=== HOW TO COMPLETE THIS TASK ===
Only certain lines below are wanted: those starting at the line containing "This screenshot has height=528, width=727." and ending at the line containing "Click the message line about the cowboy movie", both included, each retyped exactly.

=== DATA SHOWN ===

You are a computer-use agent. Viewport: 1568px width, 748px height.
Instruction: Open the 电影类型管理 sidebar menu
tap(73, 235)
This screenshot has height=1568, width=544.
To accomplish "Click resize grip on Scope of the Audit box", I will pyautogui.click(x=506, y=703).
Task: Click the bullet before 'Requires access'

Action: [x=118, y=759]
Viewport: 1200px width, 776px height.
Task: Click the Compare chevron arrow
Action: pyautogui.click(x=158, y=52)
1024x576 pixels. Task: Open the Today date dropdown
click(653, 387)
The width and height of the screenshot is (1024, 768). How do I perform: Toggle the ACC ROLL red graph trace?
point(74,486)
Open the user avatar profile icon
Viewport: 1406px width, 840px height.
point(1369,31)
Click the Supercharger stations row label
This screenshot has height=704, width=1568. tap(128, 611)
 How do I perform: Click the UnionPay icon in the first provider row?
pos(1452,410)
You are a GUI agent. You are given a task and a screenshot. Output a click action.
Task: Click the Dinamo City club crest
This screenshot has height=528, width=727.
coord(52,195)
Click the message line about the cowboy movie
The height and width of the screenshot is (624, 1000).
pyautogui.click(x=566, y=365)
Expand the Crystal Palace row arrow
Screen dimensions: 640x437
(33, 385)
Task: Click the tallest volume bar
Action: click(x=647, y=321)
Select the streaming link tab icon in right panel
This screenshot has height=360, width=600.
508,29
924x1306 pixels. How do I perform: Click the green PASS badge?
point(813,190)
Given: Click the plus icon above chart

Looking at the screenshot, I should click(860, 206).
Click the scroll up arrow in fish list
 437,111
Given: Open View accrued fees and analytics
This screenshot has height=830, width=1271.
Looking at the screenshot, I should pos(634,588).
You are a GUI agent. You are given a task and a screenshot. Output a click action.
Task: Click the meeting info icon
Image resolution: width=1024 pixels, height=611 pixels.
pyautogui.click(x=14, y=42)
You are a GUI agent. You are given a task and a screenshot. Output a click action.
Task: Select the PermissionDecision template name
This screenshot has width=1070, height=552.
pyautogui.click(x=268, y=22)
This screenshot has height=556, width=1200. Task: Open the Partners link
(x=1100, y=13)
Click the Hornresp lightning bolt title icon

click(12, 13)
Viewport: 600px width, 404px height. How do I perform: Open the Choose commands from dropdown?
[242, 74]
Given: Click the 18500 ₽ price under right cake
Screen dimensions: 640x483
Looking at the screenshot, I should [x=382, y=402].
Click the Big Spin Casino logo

=== YOUR SOLUTION ===
This screenshot has height=528, width=727.
coord(52,195)
Click the message line about the cowboy movie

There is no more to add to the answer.